Photos are crisp, vibrant and easy to take, so regardless of whether you’re picking up either the 8 or 8 Pro you won’t be disappointed. There’s also new Pro controls only available the Pixel 8 which lets you control things such as shutter speed, manual focus and ISO. These raw specs are just the beginning with both phones though, as Google has upped it software game this year.
Whilst we saw the likes of Magic Eraser and Photo Unblur make their debut several years ago on the Pixel 6, this was only the beginning of altering photos, as whilst these photos maybe got rid of something in the background or made your photos a little less blurry, Google’s new AI photo advancements are really about changing reality, for better of for worse.
Best Take is a feature that identifies when you’ve taken a series of photos with another person or a group of people, which is often the case when you’re taking photos, and essentially lets you change out the face of a person in one photo and replace it with their face from another photo. It’s super useful if someone has their eyes closed, or maybe you’ve got a kid in the photo not cooperating. It works seamlessly as you go through person by person, flicking through the options available. I think it’s super useful, but it did get me thinking, at what point is a photo no longer the memory or photo that you actually captured, and does that even matter?
This is taken a step further in Magic Editor, which is launching later this year on the Pixel 8/8 Pro but I was able to use on my device.
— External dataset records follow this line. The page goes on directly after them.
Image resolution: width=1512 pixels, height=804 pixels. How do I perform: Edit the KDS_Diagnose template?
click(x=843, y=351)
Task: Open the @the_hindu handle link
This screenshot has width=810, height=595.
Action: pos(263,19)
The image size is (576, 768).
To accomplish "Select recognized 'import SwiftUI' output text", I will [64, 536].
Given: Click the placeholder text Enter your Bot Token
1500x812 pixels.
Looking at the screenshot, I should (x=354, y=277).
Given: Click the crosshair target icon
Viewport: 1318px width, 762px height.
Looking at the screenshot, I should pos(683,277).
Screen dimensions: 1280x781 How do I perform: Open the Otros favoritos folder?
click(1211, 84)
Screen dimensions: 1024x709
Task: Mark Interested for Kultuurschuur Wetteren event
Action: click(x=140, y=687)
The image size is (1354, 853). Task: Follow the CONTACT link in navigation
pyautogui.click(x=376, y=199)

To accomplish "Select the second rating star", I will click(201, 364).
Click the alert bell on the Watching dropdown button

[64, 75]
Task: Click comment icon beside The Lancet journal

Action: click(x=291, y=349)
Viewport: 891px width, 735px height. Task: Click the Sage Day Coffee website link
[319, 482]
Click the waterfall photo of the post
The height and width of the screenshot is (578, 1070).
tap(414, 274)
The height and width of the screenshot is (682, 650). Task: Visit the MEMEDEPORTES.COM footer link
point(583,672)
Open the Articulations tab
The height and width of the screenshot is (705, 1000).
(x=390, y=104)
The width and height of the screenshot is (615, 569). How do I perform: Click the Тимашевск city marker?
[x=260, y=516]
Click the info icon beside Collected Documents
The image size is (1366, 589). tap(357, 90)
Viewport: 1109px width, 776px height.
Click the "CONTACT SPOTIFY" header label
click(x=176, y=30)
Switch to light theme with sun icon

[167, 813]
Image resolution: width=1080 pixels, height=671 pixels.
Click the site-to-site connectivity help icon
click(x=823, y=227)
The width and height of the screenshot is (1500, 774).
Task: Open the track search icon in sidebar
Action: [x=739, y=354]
This essentially uses AI (think Photoshop AI Generative Fill) to allow you to scale certain objects in a photo, or replace them all together. For instance, I took a photo of my sausage dog in my front yard, and was able to make him larger, but then I was able to go a step further and replace all my greenery and fence line with another backdrop that looked almost nothing like my yard.
I was really impressed with how well it was able to use Google AI to figure out what should be in place of the object you’re moving. Whilst not perfect, the example of this photo below where it knew to put a put there based on literally only a tiny bit being visible, as well as completely rebuild a deck check and give the subject shoes was impressive and will no doubt get better with time.
It works extremely well and gives you a number of options that vary in style and the amount of change made, and for the most part, Google’s AI did a really great job at replacing what would have been there if the object was not. It can also make suggestions such as changing the sky to golden hour, or just adjusting the actual vibrancy of the photo, which I found more useful, and I am eager to see where Google take this feature.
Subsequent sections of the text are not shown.